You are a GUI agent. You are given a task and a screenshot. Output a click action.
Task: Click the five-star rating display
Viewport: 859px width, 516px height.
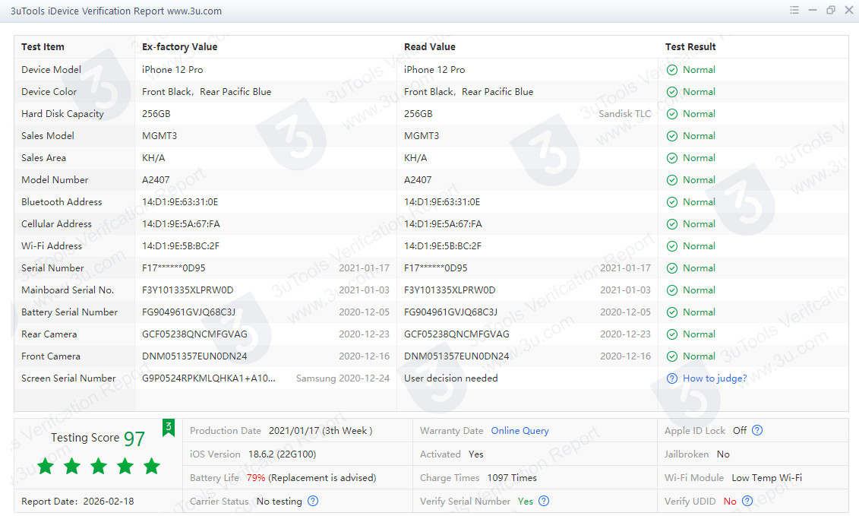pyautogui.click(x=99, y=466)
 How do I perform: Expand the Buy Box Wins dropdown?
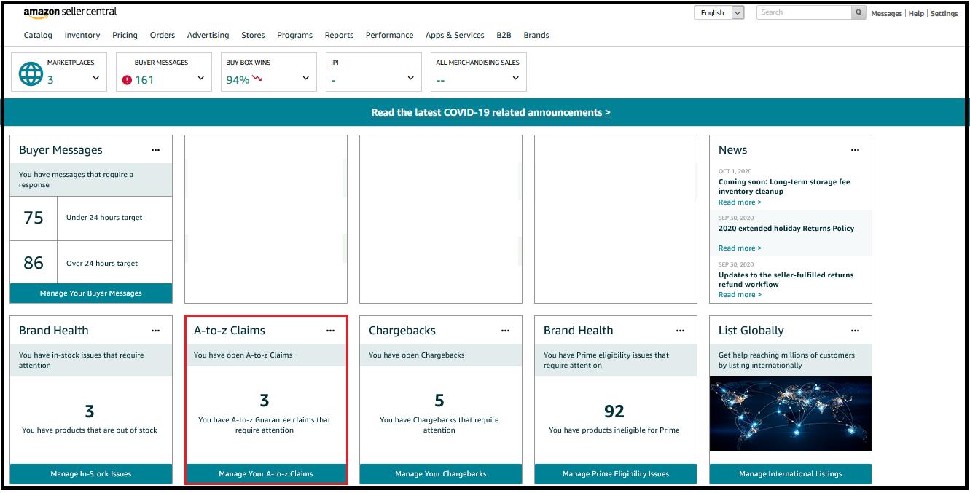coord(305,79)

==

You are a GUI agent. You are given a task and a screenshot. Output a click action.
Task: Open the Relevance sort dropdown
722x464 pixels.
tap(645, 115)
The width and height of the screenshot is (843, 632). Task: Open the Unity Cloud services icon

---

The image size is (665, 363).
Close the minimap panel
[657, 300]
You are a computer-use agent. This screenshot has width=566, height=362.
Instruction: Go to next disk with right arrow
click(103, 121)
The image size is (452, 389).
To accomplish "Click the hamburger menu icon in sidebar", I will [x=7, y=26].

Try it:
Of the entries above, repeat exactly the lines from the line with "Task: Open the Relevance sort dropdown" through the line with "The width and", both of them included.

Result:
Task: Open the Relevance sort dropdown
722x464 pixels.
tap(645, 115)
The width and height of the screenshot is (843, 632). Task: Open the Unity Cloud services icon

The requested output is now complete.